═══ Supplied text
Renter’s Rights Act: why relationship quality is now a core operating risk for rental living operators 

The Renters’ Rights Act introduces a materially different regulatory environment for renting in England, bringing a wide range of implications for how homes are managed, decisions are documented, and conversations with residents are held. For professional Build-to-Rent and Single-Family Rental operators and investors, success will depend not only on understanding and implementing the legislation itself, but on how consistently onsite teams translate its intent into everyday interactions. 

Residents will have greater rights, enhanced procedural protections and clearer escalation pathways. In this environment, the strength of the relationship between landlord and resident -and, in the BTR and SFH sectors, between onsite teams and the households they support - becomes central to performance. A single conversation or the handling of a complaint can now have a direct impact on trust, resident satisfaction, churn and, ultimately, regulatory exposure. 

This is where hereSAY, SAY’s mystery shopping service, adds real value. By revealing how real interactions align with or drift from policy intent, hereSAY highlights the execution gap that often emerges between written standards and lived resident experience. It provides operators with the clarity needed to strengthen consistency, confidence and compliance at the frontline where regulations meet real people, and where relationships shape outcomes.  

Why resident relationships now have greater strategic weight 

The English Private Landlord Survey 2021 found that only around 9 percent of tenancies ended because the landlord asked the tenant to leave or through eviction, with the clear majority ending for other, predominantly tenant-driven reasons. 

For Build-to-Rent and Single-Family Rental operators, that pattern is already visible in portfolio data: 

  • Mobility and life changes drive a significant proportion of move-outs. 

  • Residents increasingly benchmark experience, not only price and location, when deciding whether to stay. 

The Renters’ Rights Act amplifies these dynamics: 

  • Open-ended tenancies reduce friction to exit when residents are dissatisfied. 

  • Stronger redress mechanisms accelerate escalation when residents feel dismissed or misinformed. 

  • Public review platforms can magnify a single poor interaction into a persistent reputational issue for a building or brand. 

In this context, relationship quality is a material driver of: 

  • Renewal performance and income stability. 

  • Avoidable churn and associated re-let and marketing costs. 

  • Dispute frequency and severity. 

  • Online reputation and investor perception at asset and platform level.
══════
═══ Supplied entries
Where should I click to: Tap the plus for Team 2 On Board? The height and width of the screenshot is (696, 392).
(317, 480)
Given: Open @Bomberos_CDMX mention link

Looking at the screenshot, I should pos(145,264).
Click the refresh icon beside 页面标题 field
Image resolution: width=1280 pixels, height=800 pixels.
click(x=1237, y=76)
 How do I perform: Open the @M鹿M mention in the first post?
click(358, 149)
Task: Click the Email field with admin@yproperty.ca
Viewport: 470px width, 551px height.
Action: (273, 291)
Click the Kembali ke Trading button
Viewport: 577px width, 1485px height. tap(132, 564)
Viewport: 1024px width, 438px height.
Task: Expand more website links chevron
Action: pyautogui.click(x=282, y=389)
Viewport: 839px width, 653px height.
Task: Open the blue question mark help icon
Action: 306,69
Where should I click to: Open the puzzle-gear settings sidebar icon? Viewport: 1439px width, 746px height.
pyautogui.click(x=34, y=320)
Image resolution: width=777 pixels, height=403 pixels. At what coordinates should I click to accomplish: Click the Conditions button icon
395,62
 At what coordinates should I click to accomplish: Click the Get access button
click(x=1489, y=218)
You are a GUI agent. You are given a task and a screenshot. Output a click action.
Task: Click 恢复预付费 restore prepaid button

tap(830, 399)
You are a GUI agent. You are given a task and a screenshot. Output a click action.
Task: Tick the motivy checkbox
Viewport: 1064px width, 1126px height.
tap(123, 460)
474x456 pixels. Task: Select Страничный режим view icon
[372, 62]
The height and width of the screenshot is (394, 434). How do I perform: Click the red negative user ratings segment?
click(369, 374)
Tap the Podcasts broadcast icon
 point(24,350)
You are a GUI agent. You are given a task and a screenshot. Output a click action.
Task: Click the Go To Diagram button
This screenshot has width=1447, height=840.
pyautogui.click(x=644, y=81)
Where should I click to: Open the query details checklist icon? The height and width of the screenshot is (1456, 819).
══════
**Problems and tasks**
[a] Answer these from the Renters' Rights Act article, one line each:
(i) What is the name of SAY's mystery shopping service?
(ii) According to the English Private Landlord Survey 2021, roughly what share of tenancies ended because the landlord asked the tenant to leave or through eviction?
(iii) What does the article say open-ended tenancies reduce when residents are dissatisfied?
[b] Recast the records from their first line through the line containing "click(x=1489, y=218)" as a JSON list of strings, one string per line, leaving out blank lines.

**Task-by-task results**
[a]
(i) hereSAY
(ii) Around 9 percent
(iii) Friction to exit

[b]
[
  "Where should I click to: Tap the plus for Team 2 On Board? The height and width of the screenshot is (696, 392).",
  "(317, 480)",
  "Given: Open @Bomberos_CDMX mention link",
  "Looking at the screenshot, I should pos(145,264).",
  "Click the refresh icon beside 页面标题 field",
  "Image resolution: width=1280 pixels, height=800 pixels.",
  "click(x=1237, y=76)",
  " How do I perform: Open the @M鹿M mention in the first post?",
  "click(358, 149)",
  "Task: Click the Email field with admin@yproperty.ca",
  "Viewport: 470px width, 551px height.",
  "Action: (273, 291)",
  "Click the Kembali ke Trading button",
  "Viewport: 577px width, 1485px height. tap(132, 564)",
  "Viewport: 1024px width, 438px height.",
  "Task: Expand more website links chevron",
  "Action: pyautogui.click(x=282, y=389)",
  "Viewport: 839px width, 653px height.",
  "Task: Open the blue question mark help icon",
  "Action: 306,69",
  "Where should I click to: Open the puzzle-gear settings sidebar icon? Viewport: 1439px width, 746px height.",
  "pyautogui.click(x=34, y=320)",
  "Image resolution: width=777 pixels, height=403 pixels. At what coordinates should I click to accomplish: Click the Conditions button icon",
  "395,62",
  " At what coordinates should I click to accomplish: Click the Get access button",
  "click(x=1489, y=218)"
]